1. Let x and y be the two random unformly distributed points from 0 to 1. First take the case where x is the smaller. The three pieces have lengths x, y-x and 1-y. In order to form a triangle, the sum of any two piece lengths must be greater than the length of the third piece. In this case

x+y-x>1-y which is the same as y > 1/2
x+1-y>y-x which is the same as y<x+1/2
1-y+y-x>x which is the same as x<1/2

So within the bounds of a unit square from x=0 to x=1 and y=0 to y=1, further limited to the part above y=x, the above three inequalities fall within a triangle of area 1/8, for a probability of (1/8)/(1/2) = 1/4 that the triangle can be formed given that x<y. By symmetry the conditional probability given that y is the smaller, is the same. Thus the probability is 1/4 overall.

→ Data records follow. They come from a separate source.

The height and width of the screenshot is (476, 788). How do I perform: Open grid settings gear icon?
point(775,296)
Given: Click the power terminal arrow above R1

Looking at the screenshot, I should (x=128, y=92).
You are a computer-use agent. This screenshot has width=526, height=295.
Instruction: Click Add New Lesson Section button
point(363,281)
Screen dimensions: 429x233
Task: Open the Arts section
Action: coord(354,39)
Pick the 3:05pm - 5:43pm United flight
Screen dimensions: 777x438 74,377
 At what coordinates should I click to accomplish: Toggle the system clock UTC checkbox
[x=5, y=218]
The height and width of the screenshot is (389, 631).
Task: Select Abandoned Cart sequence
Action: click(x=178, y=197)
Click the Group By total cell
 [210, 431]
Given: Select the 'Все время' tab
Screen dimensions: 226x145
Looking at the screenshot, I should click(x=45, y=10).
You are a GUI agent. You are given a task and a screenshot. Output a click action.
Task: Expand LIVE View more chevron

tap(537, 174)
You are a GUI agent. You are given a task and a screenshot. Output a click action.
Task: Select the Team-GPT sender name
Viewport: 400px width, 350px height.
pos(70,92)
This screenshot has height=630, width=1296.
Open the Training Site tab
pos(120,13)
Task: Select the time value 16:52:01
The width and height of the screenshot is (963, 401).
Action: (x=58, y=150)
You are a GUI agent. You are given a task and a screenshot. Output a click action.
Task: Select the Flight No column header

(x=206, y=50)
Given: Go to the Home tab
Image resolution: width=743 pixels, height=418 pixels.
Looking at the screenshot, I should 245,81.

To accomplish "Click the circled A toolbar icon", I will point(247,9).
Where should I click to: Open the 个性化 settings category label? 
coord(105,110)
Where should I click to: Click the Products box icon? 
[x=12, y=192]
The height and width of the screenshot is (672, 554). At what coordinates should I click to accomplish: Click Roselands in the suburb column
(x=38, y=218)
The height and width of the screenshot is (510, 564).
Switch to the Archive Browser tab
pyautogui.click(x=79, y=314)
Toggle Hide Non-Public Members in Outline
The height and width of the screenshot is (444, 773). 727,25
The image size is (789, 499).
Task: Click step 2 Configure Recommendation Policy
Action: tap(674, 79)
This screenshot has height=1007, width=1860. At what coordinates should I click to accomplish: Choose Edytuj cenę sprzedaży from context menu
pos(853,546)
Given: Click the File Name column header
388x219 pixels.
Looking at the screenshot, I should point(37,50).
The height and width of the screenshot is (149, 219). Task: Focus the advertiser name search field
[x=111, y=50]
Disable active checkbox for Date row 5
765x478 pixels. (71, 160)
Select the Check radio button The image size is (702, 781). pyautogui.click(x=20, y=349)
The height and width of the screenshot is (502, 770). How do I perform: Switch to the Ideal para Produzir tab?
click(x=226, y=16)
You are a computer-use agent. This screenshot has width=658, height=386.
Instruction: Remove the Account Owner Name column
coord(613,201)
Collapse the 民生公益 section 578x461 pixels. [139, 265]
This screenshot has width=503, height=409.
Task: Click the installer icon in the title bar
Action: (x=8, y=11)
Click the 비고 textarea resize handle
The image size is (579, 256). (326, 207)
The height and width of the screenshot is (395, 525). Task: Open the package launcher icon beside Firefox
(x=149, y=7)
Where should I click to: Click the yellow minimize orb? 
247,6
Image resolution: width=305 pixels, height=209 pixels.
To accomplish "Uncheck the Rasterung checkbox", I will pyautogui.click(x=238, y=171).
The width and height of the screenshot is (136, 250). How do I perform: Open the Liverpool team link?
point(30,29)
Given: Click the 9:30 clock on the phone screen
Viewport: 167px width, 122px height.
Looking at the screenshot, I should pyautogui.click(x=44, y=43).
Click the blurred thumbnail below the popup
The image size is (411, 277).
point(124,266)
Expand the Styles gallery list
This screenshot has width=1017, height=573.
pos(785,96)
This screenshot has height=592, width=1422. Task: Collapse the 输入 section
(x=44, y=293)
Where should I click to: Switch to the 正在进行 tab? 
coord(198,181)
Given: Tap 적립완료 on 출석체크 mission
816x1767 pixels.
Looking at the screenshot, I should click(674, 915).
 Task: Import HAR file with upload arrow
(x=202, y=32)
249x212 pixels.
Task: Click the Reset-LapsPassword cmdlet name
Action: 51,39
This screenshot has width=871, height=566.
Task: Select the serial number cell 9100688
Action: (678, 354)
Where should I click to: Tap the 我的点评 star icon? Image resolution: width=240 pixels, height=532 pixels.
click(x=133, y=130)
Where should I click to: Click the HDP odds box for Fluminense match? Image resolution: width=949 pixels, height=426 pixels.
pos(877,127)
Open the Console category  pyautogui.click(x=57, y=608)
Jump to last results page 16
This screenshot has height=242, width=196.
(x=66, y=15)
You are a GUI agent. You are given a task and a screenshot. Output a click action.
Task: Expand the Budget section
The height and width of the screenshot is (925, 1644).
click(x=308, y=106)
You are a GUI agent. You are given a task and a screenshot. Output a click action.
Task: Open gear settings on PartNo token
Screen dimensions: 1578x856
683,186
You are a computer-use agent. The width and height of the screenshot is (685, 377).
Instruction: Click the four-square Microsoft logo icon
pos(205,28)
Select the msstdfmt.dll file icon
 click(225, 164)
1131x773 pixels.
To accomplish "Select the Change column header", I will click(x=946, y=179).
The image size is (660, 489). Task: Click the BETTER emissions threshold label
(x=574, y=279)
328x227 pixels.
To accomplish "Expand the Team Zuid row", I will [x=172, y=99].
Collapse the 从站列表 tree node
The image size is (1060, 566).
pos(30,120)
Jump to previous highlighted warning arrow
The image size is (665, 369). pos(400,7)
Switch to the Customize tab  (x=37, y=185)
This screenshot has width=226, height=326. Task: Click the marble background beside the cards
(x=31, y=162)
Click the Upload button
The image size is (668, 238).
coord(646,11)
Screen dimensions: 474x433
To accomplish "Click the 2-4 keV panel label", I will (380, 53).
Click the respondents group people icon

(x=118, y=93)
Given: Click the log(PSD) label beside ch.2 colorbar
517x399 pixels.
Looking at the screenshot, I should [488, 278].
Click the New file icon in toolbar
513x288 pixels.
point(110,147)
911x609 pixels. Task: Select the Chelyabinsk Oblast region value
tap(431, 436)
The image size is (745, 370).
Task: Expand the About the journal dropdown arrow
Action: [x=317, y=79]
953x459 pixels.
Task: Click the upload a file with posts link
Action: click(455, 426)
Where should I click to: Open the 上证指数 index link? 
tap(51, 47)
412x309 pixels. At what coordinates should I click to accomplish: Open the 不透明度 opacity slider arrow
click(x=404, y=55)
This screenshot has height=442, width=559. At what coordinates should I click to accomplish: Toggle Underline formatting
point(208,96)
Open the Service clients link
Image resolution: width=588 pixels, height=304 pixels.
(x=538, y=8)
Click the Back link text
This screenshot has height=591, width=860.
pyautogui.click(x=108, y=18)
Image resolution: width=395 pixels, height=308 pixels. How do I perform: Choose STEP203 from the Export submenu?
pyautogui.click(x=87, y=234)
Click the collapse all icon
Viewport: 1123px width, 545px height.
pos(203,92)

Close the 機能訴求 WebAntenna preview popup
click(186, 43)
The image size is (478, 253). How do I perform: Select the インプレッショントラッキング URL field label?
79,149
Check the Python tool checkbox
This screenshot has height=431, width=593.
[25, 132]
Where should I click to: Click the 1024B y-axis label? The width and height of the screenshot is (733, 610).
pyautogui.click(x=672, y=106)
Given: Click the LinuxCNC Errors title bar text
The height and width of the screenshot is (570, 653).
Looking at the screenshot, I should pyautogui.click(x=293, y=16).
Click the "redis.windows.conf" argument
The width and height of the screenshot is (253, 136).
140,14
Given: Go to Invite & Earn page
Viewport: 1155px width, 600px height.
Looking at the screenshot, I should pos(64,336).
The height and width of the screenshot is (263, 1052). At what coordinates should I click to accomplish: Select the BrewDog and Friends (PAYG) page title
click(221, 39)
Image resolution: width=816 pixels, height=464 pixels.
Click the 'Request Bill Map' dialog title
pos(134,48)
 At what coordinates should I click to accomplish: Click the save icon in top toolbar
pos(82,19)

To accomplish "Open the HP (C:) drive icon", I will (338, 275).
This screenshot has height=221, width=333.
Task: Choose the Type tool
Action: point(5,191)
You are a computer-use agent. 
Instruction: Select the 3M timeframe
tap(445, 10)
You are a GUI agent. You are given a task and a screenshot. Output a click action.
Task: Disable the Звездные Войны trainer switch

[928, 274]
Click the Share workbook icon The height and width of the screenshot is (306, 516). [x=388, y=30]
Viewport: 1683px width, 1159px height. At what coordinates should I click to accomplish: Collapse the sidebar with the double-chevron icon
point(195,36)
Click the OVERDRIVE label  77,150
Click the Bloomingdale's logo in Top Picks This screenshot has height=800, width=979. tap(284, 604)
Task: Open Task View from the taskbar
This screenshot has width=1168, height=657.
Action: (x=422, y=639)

Then, let's do case 3 next, because it will provide a conditional probability that will be used in solving case 2:

Let L1 be the length of the shorter piece and L2 be the length of the longer, and x be the point along L2 that the second break will be made. We know already from the fact that the second break is on the larger piece that the total of those two resulting from the second break will be greater than L1, so we need only care that x+L1>L2-x and L1+L2-x>x. These ultimately come out to x>L2-1/2 and x < 1/2. This leaves a length of 1/2 - (L2-1/2) where x is good, out of a total length of L2, for a probability that then, algebraically comes out to (1-L2)/L2, or 1/L2 - 1. We need to integrate this function from 1/2 to 1, these being the uniformly distributed lengths for the longer original piece, and then divide by 1/2 (i.e., multiply by 2). For convenience let's rename L2 w:

∫{1/2 to 1}((w^-1) - 1) dw / (1/2)

= 2[ln w - w]{1/2 to 1}

= 2ln2 - 1 =
.38629436111989....

2. You have a 1/2 probability of choosing the shorter stick, in which case you have 0 conditional probability of making a triangle. There is the remaining 1/2 probability of choosing the larger original piece, in which case the probability found above now holds. Since you have a 1/2 probability of getting there, the overall probability is 1/2 that of case 3, or .193147180559945....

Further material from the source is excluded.